The 28-year-old joined Huddersfield Town on a season-long loan deal from German Bundesliga side Mainz 05 this summer, quickly asserting himself as the club's first-choice stopper.
The Dane excelled in the opening three games of the season, keeping a trio of clean sheets as David Wagner's side made a flying start to their inaugural Premier League campaign.
But a dip in results soon saw the Terriers go seven games without a win before an incredible 2-1 victory over Manchester United last weekend.
During that period Lossl has been praised and criticised in equal measure – pulling of a number of fine saves and creating chances for the team with his excellent distribution but simultaneously being prone to goalkeeping errors.
Yet, Schwarzer, who had a glittering professional career spanning 26 years, believes it is all part and parcel of the modern day role of a goalkeeper.
“I think he has done really well and adapted to the pace and physicality of the Premier League,” remarked Mark Schwarzer.
“The first two games of the season were great performances and results for Huddersfield Town.
“Then obviously it became a lot tougher and the team have conceded more goals then they would have like.
“But the game has changed a lot in the goalkeeping department since I was a player.
“There are far more teams who want to play out from the back with the ball.
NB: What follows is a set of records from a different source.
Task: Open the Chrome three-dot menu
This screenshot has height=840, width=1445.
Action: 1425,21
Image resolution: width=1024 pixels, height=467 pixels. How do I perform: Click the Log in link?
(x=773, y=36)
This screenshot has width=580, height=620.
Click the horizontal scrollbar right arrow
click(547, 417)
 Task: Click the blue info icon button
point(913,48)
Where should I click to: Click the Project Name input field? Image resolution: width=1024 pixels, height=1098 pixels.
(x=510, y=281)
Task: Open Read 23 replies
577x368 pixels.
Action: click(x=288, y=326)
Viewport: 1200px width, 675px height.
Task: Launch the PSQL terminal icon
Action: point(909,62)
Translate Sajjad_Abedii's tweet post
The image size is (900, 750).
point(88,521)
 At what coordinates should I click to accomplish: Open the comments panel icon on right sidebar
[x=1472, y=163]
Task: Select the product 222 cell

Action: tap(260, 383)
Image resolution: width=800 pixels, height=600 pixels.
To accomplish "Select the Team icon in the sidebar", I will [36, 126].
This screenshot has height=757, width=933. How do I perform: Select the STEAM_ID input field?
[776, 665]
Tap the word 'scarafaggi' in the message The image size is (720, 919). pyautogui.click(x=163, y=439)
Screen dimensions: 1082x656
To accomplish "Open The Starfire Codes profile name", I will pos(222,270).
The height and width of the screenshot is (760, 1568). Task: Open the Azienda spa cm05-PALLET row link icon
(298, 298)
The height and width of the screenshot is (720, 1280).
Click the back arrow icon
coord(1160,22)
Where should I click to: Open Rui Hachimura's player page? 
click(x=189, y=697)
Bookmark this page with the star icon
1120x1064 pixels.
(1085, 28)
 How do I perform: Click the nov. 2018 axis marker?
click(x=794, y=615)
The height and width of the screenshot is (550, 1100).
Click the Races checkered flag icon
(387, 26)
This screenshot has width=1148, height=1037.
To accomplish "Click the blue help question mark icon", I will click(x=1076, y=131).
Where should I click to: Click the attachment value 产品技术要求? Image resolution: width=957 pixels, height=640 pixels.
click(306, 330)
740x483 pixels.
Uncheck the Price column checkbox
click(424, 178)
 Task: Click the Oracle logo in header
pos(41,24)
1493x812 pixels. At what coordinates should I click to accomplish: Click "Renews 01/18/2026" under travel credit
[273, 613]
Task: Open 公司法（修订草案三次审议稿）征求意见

“As a goalkeeper it means there is always a possibility of making more mistakes.
“And if you are going to make mistakes, particularly as a goalkeeper, it often leads to conceding a goal.
“So as a keeper he is under a lot of pressure and I feel for him - he has to make even better decisions under intense pressure and in split second moments.”
However, the ex-Australian international went on to say he did not believe these modern-day 'sweeper keepers' had any more pressure on them because of the new-found onus of playing out with the ball at their feet.
“I don't see there being any more pressure on goalkeepers coming up through the ranks,” said Schwarzer, a Premier League winner with Leicester City.
“They are coached from a very young age to play more as an outfield player.
“Therefore it becomes more of a formality than perhaps for someone like me during my career when the rules changed in terms of what a goalkeeper should or shouldn't do.
“The game has evolved tremendously in terms of tactics over the course of the twenty-odd years I was playing as a professional.”